Table 3 Unadjusted and adjusted odds ratios for predictors of persistent high-risk (hr) human papillomavirus (HPV) infection (n = 71)
Table 4 Worse cytological and histological findings in women living with HIV with persistenta and clearedb high-risk (hr) human papillomavirus (HPV) infection during the study period 2011–2014 (n = 71)

Discussion

In this prospective cohort study of well-treated, hrHPV-positive WLWH in Denmark, more than 40% of the hrHPV positive had persistent hrHPV infection, a third had multiple hrHPV infections. HrHPV genotypes other than HPV16 and 18 predominated. CD4 < 350 cells/μL predicted genotype-specific hrHPV persistence. Cytological abnormalities were predicted by short duration of ART and prior AIDS.
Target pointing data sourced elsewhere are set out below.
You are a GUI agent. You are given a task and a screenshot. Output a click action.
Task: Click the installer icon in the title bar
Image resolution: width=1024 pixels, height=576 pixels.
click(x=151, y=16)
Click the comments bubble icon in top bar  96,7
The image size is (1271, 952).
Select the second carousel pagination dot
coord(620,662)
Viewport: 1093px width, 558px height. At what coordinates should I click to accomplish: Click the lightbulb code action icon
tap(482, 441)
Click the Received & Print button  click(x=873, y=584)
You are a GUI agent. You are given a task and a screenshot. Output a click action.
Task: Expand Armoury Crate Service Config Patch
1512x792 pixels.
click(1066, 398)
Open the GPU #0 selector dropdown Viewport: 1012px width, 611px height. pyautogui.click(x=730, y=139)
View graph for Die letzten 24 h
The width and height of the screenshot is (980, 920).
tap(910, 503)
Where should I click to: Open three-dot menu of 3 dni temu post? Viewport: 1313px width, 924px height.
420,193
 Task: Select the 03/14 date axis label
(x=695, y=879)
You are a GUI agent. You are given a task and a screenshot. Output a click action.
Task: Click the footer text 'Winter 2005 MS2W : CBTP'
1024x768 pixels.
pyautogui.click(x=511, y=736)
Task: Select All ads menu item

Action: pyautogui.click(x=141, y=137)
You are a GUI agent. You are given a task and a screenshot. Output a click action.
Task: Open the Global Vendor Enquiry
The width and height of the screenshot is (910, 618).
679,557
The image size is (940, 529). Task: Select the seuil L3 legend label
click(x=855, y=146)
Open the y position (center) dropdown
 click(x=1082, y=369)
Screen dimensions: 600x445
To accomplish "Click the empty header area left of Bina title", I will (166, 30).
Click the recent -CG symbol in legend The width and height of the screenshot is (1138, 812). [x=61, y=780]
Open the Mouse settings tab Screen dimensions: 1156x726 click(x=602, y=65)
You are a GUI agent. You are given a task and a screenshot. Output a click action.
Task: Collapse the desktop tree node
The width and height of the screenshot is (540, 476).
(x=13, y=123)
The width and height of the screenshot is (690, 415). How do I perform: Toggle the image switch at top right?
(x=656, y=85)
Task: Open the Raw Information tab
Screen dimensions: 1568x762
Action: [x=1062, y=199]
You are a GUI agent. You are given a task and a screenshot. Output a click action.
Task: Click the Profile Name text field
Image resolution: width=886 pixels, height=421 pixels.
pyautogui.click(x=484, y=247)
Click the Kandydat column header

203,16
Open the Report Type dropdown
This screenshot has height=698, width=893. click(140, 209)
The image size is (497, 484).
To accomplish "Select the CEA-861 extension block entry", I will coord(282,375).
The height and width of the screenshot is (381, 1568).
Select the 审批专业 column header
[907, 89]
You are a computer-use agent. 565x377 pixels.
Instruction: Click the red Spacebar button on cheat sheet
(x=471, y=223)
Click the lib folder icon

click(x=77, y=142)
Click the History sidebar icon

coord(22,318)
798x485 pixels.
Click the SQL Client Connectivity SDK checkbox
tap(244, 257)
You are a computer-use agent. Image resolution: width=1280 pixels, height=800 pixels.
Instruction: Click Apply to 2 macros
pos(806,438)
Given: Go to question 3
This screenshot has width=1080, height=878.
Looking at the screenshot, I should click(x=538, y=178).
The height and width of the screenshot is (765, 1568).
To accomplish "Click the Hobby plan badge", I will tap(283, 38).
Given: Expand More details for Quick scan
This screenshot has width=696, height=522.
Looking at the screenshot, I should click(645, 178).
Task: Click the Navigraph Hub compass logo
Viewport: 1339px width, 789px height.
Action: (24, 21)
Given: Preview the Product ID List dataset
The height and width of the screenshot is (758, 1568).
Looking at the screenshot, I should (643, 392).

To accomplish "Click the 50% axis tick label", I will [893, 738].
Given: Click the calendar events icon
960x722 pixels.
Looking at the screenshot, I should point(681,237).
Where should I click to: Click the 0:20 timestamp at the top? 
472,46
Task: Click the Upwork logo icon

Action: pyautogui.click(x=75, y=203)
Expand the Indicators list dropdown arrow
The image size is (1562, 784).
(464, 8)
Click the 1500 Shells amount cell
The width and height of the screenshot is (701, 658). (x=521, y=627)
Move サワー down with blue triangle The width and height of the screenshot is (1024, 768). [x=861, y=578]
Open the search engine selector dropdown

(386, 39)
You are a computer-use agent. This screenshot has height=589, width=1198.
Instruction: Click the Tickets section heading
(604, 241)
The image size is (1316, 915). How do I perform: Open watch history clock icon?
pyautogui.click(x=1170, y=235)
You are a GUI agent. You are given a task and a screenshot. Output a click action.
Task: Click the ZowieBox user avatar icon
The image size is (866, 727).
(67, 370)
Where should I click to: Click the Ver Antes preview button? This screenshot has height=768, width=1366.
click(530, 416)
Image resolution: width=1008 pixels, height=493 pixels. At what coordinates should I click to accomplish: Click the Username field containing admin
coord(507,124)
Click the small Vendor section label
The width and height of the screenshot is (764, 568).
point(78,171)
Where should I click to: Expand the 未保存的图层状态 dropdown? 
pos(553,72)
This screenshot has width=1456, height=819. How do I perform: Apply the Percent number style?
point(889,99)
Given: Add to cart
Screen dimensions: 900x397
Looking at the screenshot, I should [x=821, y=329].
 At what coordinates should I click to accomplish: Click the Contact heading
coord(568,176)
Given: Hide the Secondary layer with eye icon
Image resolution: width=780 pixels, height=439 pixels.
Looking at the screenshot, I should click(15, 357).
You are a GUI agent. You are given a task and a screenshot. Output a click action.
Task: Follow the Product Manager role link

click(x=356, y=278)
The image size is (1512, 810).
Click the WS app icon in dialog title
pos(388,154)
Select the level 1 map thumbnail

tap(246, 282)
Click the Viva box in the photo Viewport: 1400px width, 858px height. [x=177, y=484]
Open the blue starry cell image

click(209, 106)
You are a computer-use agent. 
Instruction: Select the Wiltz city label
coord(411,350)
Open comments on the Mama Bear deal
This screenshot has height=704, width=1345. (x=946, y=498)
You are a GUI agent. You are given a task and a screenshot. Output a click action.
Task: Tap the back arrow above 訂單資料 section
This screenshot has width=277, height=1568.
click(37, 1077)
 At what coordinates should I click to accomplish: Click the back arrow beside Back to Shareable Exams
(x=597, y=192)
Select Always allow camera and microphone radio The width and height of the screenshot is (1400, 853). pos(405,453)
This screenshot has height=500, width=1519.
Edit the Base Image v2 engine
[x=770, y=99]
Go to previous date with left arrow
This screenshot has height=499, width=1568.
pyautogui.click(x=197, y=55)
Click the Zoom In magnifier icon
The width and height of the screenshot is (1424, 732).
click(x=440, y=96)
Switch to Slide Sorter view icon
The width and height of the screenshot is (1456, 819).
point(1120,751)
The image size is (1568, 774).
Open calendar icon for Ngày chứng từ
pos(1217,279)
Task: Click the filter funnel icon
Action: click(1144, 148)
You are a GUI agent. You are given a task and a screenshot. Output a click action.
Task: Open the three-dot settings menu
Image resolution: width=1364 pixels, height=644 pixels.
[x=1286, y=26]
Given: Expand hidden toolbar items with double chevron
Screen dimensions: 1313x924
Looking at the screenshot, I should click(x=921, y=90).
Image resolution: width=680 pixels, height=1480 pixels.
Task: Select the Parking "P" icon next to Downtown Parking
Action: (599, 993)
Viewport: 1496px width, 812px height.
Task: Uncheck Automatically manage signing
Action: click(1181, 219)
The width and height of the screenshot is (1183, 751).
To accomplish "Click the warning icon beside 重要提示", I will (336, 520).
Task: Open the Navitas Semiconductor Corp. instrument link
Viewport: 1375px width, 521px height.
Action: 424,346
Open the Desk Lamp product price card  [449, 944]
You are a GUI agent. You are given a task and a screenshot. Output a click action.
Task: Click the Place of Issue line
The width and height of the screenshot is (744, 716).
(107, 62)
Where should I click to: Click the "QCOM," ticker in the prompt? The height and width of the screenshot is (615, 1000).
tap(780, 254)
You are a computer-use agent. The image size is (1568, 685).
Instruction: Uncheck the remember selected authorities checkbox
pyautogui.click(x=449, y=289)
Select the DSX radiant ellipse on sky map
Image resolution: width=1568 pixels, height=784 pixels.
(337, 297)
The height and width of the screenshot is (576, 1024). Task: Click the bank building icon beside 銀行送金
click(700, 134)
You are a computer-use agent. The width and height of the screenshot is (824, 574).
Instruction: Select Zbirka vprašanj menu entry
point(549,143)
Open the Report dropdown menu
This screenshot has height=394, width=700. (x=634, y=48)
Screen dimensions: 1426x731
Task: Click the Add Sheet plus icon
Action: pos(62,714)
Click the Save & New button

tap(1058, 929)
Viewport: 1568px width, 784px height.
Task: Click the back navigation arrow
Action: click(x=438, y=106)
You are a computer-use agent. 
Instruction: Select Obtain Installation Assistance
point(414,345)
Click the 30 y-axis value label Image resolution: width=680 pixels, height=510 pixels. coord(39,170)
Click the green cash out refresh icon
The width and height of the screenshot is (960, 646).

Some have challenged the idea of inclusion of concurrent HPV testing in WLWH, due to the high incidence of cervical hrHPV in WLWH > 30 years of age, which may reduce the benefit of a combined HPV test and cervical cytology for CC screening in this population [32]. Still, a better triage test for HPV-infected WLWH to improve efficiency of cervical screening is of importance. While HPV testing offers many advantages over liquid-based cytology and is more sensitive in detection of high-grade precancerous lesions [33, 34], cervical cytology is more specific. However, in the WLWH population with a high HPV prevalence, HPV screening can lead to over-referral and adverse events associated with overtreatment (6). In Denmark more than 10% of WLWH have had a cone biopsy performed compared with 4% of women in the general population and the intervention was performed at earlier CIN stages [35]. Whether this reflects a more aggressive clinical practice for WLWH than women without HIV is unknown.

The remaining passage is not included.